Sequence Mapping of Combinatorial Libraries on Macro- or Microarrays: Experimental Design of DNA Arrays

Sequence mapping consists in the characterization of a set of sequence segments in a library of related genes or PCR products. This procedure can be applied to analyze natural sequence variants, for example allelic distribution of human genomic sequences for disease, drug metabolism prediction, or sequence associations in combinatorial libraries of genes used in directed evolution. Sequence mapping of combinatorial libraries have a lot of potential interests including diversity characterization, bias and artifact analysis, library improvement by robotic equalization, and population-wide structure-function analysis (1 ,2 ). Sequence mapping differs from classical sequencing by the fact that prior knowledge of possible sequence alleles is generally requested.

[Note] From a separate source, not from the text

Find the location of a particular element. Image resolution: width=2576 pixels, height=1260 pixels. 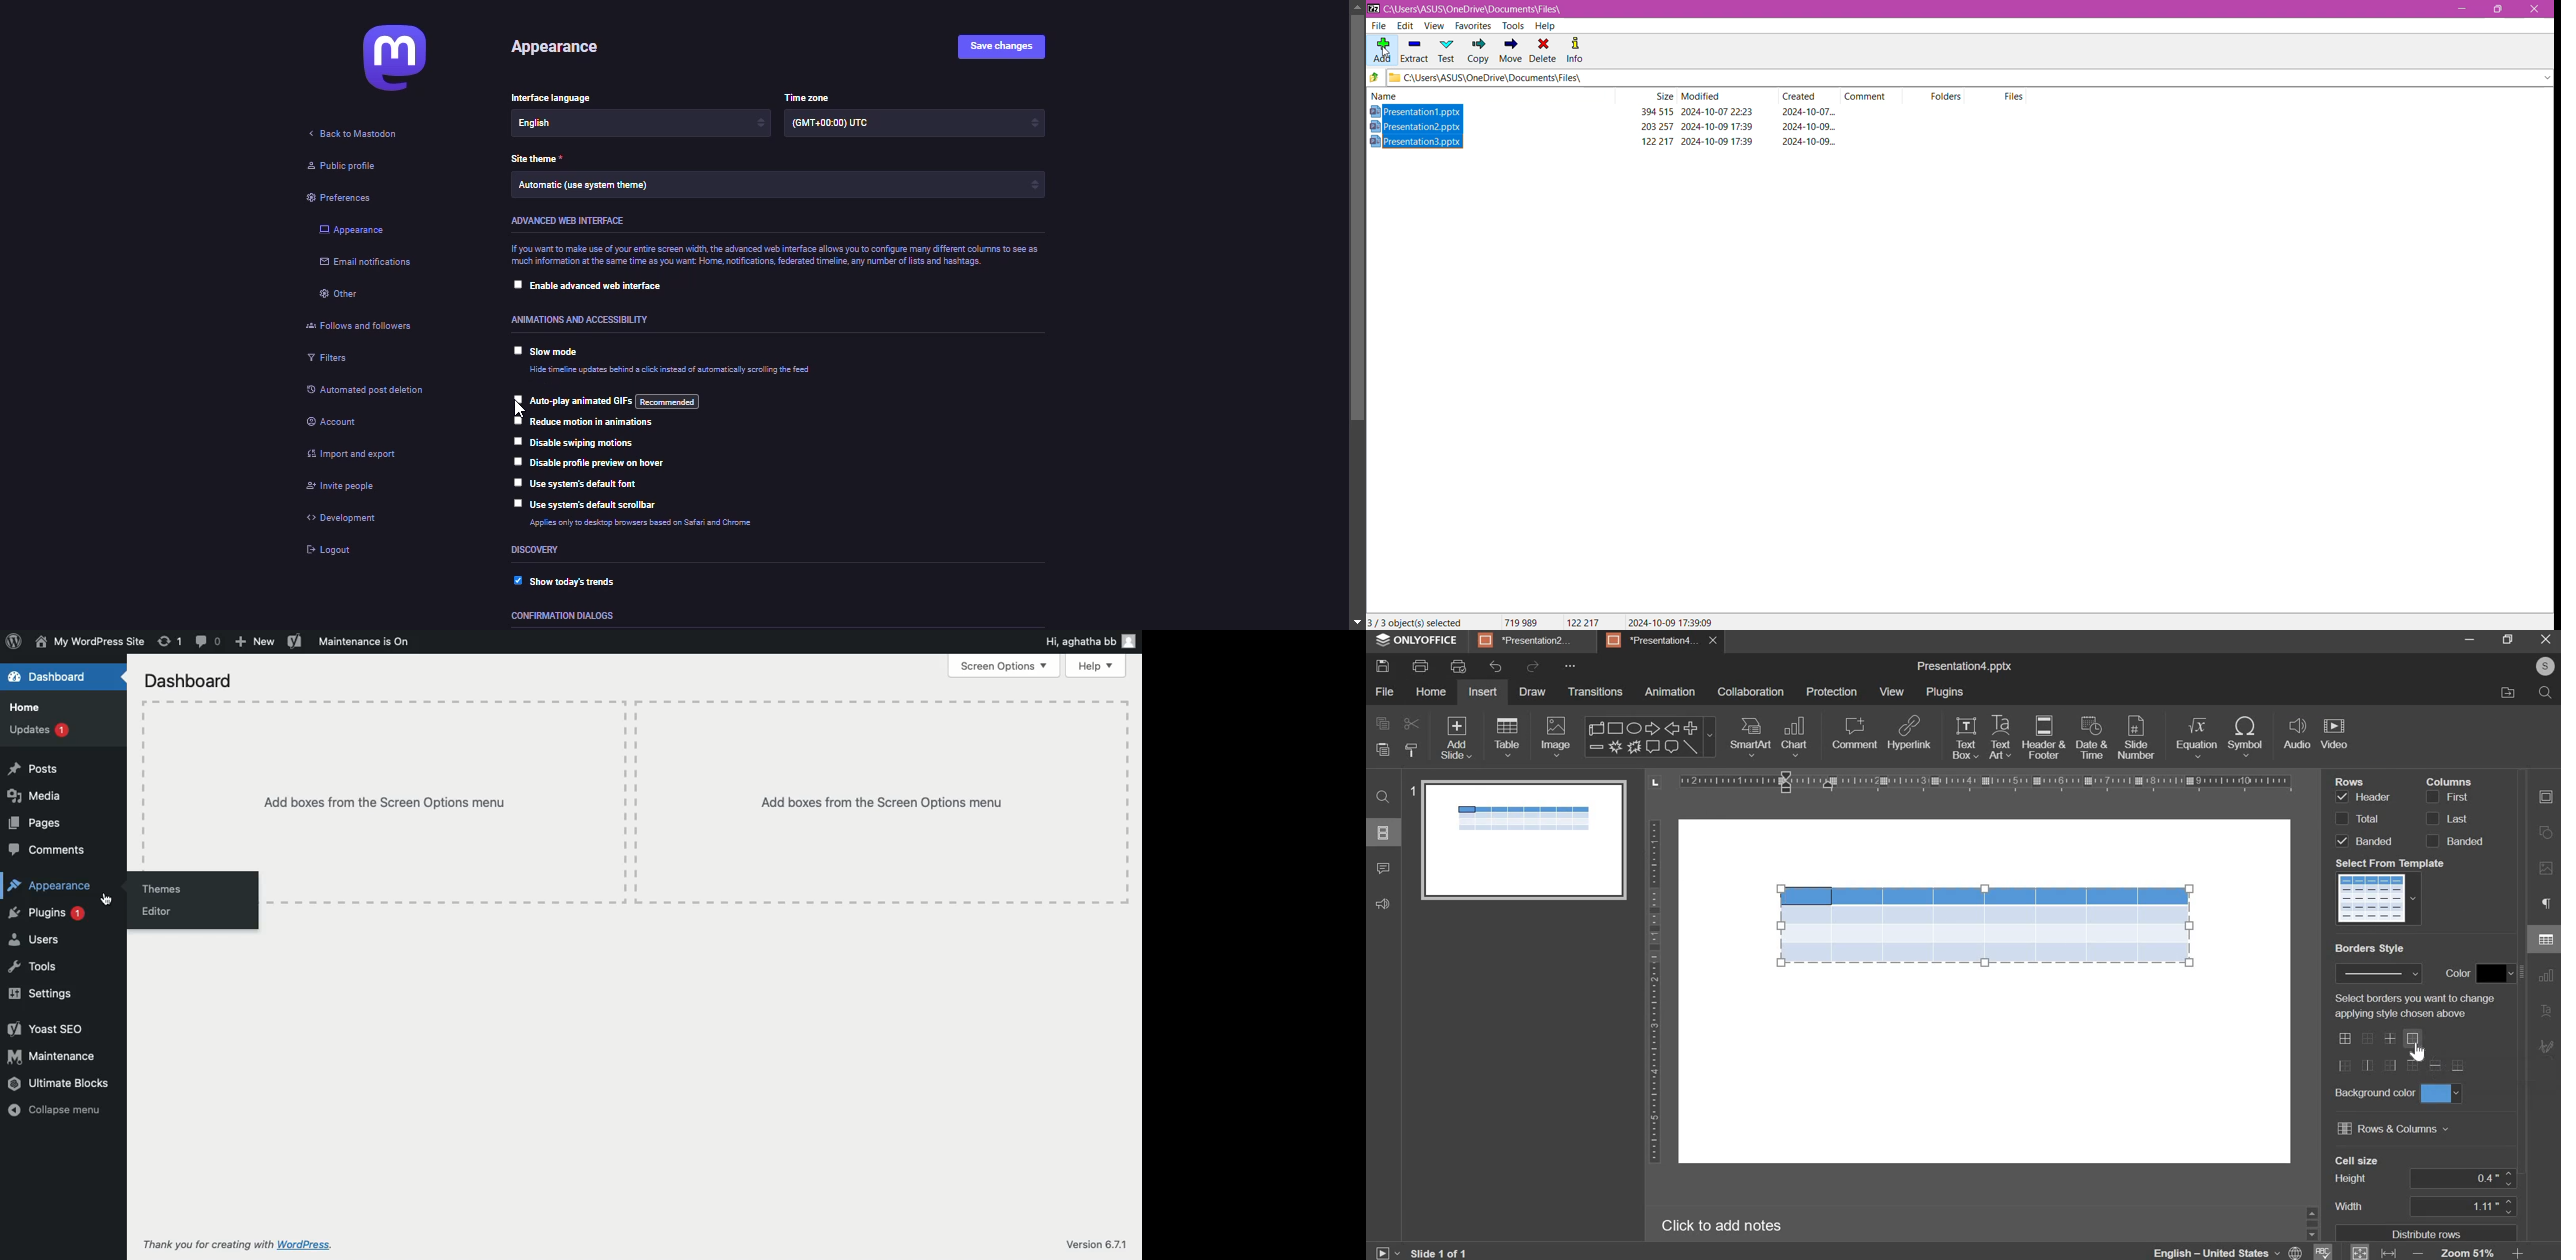

Tools is located at coordinates (33, 966).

Nevertheless, at the limit of the technique, true resequencing can be performed with single-base resolution. A second advantage of sequence mapping over sequencing is that the former is expected to have high-throughput and low-cost capabilities suitable for routine applications with libraries, whereas the latter is more dedicated to characterizing individual clones. Our goal was to develop low-cost, sensitive, and rapid sequence mapping methods. The first method describes a dot-blot based approach and is adapted to libraries containing less than 1000 clones. The second one, more sensitive, is microarray based and adaptable to larger library characterization. The sequence characterization of a combinatorial library of mosaic P450 in pYeDP60 (3 ) built from the human CYP1A family members (CYP1A1 and CYP1A2 ) is used to illustrate the techniques.